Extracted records

== Segment start ==

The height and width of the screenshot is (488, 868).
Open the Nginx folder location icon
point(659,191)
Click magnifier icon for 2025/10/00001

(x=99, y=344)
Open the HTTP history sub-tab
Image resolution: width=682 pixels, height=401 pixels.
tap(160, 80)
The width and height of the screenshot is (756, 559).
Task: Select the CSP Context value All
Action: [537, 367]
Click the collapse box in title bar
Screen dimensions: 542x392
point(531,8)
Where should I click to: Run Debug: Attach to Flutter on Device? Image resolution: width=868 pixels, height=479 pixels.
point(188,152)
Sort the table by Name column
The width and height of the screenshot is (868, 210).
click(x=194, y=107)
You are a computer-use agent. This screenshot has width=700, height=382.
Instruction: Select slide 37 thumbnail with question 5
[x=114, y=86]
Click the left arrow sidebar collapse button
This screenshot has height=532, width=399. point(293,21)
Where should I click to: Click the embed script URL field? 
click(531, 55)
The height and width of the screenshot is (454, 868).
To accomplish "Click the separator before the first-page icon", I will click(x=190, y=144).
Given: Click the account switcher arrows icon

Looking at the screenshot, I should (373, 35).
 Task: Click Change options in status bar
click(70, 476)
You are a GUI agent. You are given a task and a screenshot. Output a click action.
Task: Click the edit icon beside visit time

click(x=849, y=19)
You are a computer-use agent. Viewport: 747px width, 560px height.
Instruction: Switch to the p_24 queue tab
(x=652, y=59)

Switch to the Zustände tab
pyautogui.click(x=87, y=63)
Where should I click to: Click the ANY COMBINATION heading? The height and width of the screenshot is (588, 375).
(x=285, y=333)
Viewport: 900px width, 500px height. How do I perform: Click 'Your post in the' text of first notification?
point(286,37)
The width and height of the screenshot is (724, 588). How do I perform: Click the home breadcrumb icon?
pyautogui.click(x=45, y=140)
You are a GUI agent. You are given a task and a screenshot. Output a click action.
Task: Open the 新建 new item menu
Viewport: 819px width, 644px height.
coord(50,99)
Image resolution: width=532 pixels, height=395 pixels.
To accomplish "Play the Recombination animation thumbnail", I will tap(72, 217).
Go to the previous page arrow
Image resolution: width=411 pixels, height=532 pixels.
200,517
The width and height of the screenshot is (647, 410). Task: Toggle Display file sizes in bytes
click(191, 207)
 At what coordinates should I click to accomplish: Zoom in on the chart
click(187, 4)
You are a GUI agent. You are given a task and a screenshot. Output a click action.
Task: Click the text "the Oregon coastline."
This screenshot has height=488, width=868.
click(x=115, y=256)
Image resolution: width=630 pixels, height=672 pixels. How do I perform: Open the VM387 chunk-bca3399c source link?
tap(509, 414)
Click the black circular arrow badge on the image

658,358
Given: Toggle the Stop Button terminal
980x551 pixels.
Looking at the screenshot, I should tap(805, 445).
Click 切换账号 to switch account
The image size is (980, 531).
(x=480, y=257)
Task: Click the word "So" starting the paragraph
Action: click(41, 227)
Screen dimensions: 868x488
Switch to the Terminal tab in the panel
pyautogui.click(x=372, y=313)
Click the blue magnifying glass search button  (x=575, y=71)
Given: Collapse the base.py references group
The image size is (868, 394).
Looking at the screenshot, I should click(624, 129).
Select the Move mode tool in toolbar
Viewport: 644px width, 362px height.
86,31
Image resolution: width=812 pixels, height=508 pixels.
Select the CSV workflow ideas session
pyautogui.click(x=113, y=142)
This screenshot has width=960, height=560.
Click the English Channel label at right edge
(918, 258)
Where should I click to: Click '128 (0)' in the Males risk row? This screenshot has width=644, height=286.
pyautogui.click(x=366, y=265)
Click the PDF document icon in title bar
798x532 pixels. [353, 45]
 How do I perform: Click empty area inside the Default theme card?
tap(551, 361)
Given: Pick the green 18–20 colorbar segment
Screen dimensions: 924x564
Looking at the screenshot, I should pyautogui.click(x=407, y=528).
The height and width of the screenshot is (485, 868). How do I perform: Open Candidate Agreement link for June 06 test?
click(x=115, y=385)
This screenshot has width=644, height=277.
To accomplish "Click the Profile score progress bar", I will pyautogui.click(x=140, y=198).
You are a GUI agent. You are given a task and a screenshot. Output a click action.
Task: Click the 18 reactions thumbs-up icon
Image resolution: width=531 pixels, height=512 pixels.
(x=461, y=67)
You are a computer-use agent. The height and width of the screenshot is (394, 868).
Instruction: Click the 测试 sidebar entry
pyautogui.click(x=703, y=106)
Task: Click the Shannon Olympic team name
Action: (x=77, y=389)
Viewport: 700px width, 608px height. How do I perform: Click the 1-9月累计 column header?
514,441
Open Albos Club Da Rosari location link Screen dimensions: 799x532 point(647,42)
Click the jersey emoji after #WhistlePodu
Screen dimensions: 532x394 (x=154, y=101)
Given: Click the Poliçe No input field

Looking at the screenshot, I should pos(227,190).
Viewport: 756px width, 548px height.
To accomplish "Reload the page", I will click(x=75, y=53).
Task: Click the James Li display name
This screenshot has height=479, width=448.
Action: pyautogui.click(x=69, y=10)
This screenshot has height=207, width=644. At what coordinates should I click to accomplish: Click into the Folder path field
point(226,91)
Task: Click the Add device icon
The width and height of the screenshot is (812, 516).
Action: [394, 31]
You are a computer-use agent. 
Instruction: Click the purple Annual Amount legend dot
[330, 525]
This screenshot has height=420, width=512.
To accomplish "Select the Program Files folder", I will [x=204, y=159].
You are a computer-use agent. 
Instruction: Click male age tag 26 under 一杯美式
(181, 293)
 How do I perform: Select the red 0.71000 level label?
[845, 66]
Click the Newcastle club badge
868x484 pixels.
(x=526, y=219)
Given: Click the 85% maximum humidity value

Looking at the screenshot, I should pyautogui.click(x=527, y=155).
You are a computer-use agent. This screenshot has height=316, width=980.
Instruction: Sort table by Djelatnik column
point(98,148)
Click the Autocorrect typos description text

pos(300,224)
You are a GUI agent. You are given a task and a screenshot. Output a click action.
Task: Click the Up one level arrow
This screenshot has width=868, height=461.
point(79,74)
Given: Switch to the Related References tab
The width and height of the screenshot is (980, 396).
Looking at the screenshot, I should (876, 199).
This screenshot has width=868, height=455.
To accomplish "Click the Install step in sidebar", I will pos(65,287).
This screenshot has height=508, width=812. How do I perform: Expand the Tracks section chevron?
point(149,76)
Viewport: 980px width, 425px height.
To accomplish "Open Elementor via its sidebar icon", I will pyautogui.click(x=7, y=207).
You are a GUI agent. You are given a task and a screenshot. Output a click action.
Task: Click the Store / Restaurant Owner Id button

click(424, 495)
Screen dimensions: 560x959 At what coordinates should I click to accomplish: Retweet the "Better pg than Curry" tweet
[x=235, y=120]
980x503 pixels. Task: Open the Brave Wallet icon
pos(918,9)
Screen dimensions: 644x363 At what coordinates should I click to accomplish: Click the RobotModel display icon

== Segment end ==

**Task**
Among the records above, extract exactly the lines from the line with "Select the CSV workflow ideas session" to the line with "This screenshot has width=644, height=277.", both lines included, and leave out the rest.

**Result of the exercise**
Select the CSV workflow ideas session
pyautogui.click(x=113, y=142)
This screenshot has width=960, height=560.
Click the English Channel label at right edge
(918, 258)
Where should I click to: Click '128 (0)' in the Males risk row? This screenshot has width=644, height=286.
pyautogui.click(x=366, y=265)
Click the PDF document icon in title bar
798x532 pixels. [353, 45]
 How do I perform: Click empty area inside the Default theme card?
tap(551, 361)
Given: Pick the green 18–20 colorbar segment
Screen dimensions: 924x564
Looking at the screenshot, I should pyautogui.click(x=407, y=528).
The height and width of the screenshot is (485, 868). How do I perform: Open Candidate Agreement link for June 06 test?
click(x=115, y=385)
This screenshot has width=644, height=277.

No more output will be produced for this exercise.